SET PROBLEM —
From the listing below, pull out every line that contains the word "options".

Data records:

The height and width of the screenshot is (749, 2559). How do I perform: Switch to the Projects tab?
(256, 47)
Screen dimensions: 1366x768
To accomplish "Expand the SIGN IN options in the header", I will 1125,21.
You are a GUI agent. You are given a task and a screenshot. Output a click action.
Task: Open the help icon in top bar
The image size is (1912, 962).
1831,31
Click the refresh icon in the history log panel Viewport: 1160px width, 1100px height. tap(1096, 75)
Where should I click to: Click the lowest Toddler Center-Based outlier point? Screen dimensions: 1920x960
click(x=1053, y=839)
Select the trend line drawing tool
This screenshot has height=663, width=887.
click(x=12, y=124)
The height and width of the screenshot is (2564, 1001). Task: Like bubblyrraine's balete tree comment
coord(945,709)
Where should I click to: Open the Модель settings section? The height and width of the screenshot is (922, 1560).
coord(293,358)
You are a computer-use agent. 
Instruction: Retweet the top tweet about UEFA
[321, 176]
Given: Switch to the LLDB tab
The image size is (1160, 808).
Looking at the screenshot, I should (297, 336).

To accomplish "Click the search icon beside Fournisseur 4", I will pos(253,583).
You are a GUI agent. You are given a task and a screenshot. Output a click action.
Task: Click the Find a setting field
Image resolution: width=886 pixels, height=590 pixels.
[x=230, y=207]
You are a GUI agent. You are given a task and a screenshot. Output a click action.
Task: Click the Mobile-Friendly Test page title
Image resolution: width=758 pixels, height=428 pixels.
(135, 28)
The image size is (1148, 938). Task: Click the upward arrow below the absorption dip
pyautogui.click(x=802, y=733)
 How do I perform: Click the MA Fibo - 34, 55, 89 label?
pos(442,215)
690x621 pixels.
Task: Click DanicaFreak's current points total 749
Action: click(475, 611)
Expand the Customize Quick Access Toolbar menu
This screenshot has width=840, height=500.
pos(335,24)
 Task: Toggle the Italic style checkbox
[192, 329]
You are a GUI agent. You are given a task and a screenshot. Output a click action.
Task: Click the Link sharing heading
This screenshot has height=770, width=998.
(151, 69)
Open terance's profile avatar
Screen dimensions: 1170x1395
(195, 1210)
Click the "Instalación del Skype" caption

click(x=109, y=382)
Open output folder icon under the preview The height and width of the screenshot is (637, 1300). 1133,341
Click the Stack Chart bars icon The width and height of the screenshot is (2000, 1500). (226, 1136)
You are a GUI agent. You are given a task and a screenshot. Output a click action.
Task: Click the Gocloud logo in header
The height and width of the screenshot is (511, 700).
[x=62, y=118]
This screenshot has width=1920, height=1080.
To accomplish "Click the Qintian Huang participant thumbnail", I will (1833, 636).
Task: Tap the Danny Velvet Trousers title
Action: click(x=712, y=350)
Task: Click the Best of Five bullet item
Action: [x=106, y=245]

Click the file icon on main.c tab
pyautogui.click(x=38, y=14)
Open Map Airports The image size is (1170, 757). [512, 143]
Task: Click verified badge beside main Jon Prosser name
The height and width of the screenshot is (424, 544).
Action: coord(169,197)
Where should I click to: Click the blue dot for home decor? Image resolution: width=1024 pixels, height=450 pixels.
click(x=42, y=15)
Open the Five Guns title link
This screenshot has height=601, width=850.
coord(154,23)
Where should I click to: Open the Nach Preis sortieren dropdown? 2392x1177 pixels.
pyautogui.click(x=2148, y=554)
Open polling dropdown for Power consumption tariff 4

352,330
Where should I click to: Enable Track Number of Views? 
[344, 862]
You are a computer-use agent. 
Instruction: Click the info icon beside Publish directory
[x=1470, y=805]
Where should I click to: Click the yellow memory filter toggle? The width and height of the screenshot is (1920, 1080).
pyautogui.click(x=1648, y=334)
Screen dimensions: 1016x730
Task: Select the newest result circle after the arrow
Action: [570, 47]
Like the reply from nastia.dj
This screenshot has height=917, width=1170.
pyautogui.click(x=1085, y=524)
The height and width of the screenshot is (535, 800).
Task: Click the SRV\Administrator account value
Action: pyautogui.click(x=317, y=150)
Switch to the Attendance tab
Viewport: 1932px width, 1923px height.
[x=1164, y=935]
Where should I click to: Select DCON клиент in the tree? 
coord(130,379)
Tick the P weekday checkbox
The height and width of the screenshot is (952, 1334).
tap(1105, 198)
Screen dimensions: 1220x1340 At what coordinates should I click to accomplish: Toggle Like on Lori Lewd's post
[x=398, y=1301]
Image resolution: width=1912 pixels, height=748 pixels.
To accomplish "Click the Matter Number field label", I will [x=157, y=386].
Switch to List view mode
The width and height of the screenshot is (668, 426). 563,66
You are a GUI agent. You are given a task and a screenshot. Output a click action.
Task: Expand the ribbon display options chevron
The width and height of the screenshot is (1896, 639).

OUTPUT FOR THIS TASK —
To accomplish "Expand the SIGN IN options in the header", I will 1125,21.
Task: Expand the ribbon display options chevron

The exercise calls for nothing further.